Simultaneous Optimization of Electric Ferry Operations and Charging Infrastructure
This addresses cost barriers for marine transport electrification, offering an incremental improvement in optimization for specific ferry operations.
The paper tackles the problem of high costs for electric ferry adoption by developing a mixed-integer linear programming framework to jointly optimize ferry operations, charging infrastructure, and battery size, resulting in a 7.8% reduction in total costs compared to a baseline scenario.

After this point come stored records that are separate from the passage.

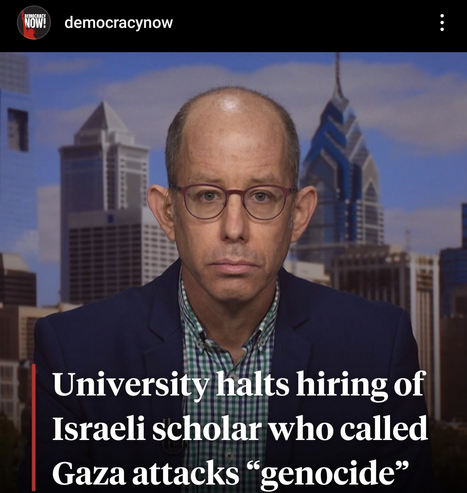Click the headline line starting with 'Gaza attacks'
The image size is (467, 493).
(x=230, y=473)
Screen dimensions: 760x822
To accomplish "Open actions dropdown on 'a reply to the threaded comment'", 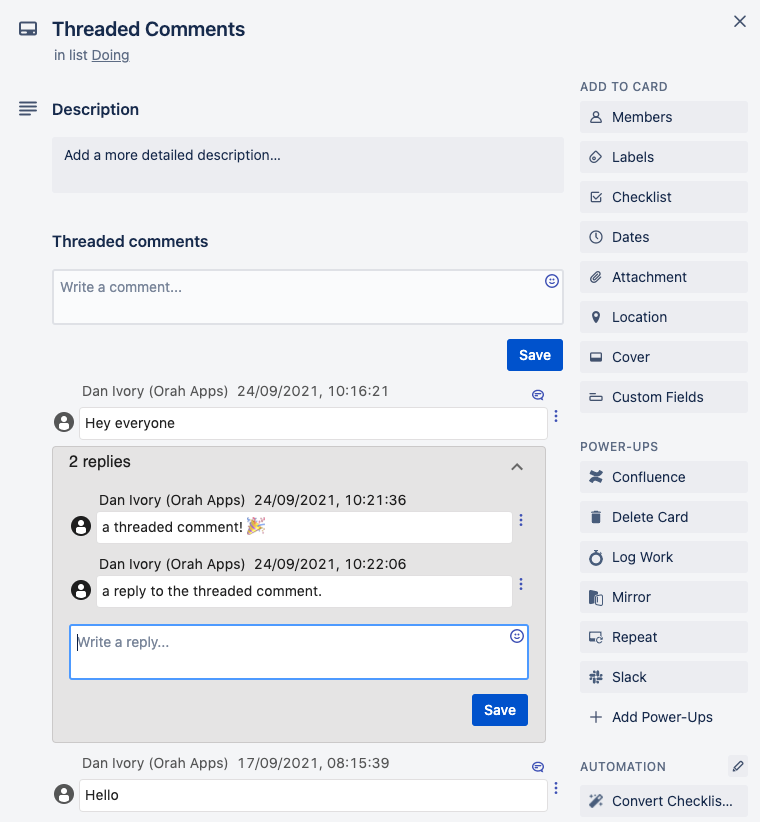I will pos(520,584).
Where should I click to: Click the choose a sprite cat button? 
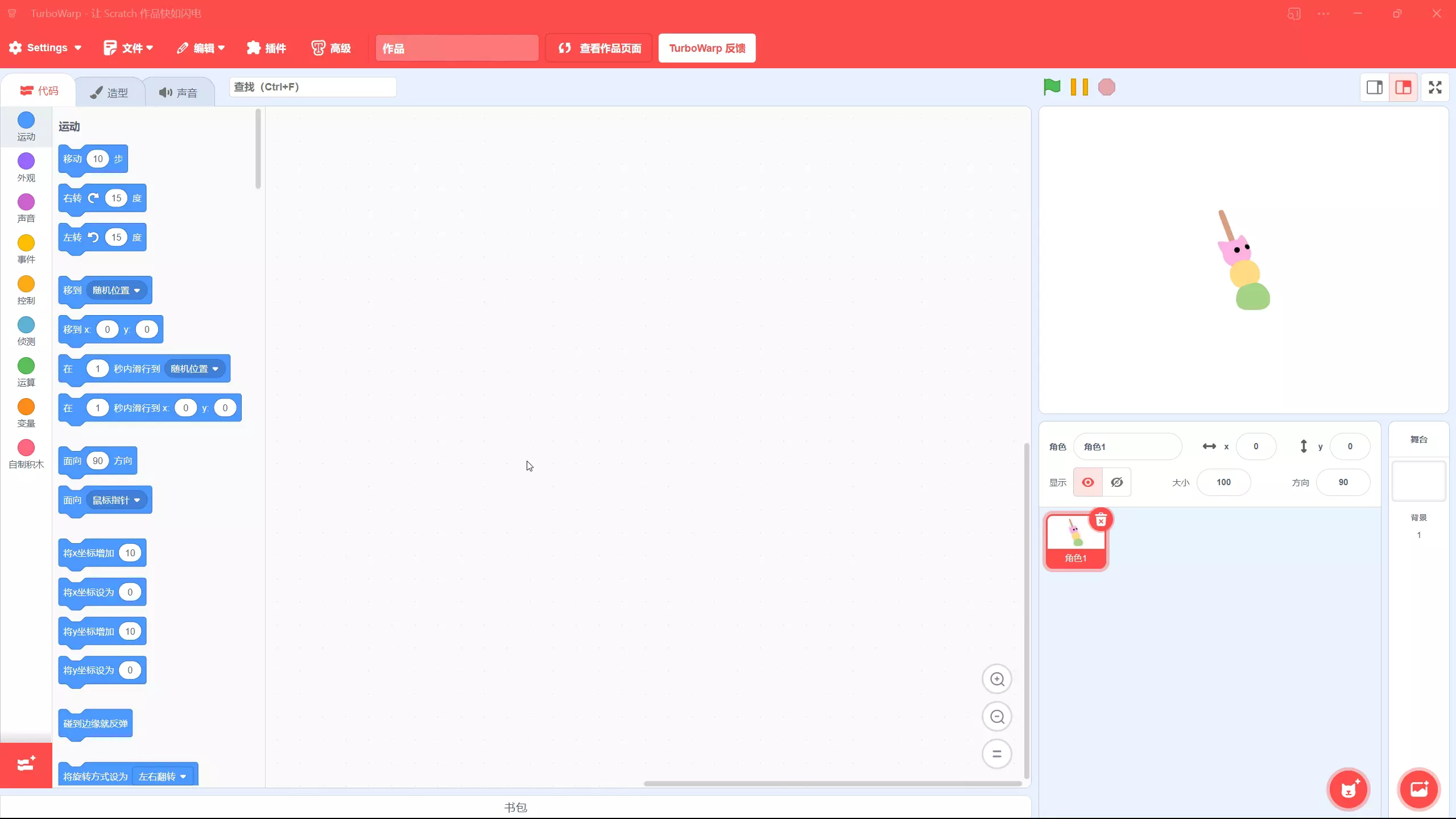[x=1348, y=789]
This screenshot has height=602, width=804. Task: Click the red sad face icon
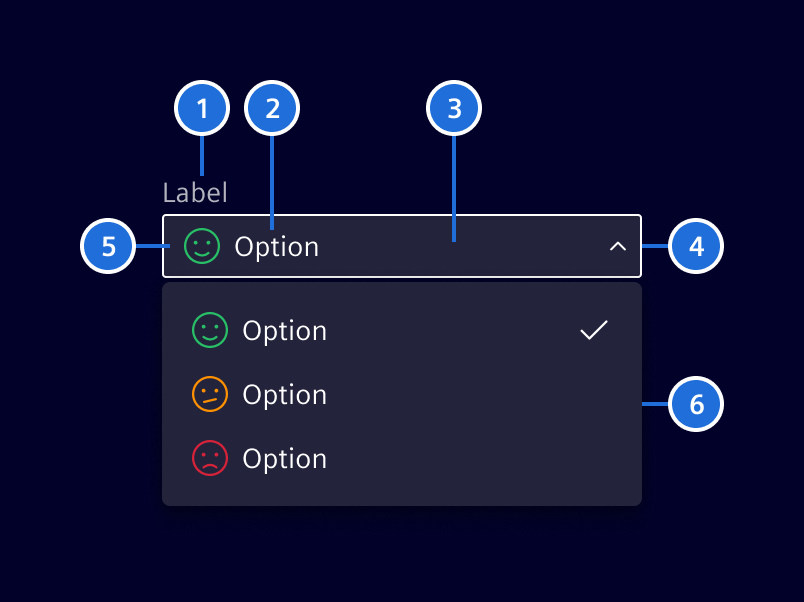[x=210, y=458]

Electrification of marine transport is a promising solution to reduce sector greenhouse gas emissions and operational costs. However, the large upfront cost of electric vessels and the required charging infrastructure can be a barrier to the development of this technology. Optimization algorithms that jointly design the charging infrastructure and the operation of electric vessels can help to reduce these costs and make these projects viable. In this paper, we present a mixed-integer linear programming optimization framework that jointly schedules ferry operations, charging infrastructure and ship battery size. We analyze our algorithms with the case of the China Zorrilla, the largest electric ferry in the world, which will operate between Buenos Aires and Colonia del Sacramento in 2025. We find that the joint system and operations design can reduce the total costs by 7.8\% compared to a scenario with fixed power limits and no port energy management system.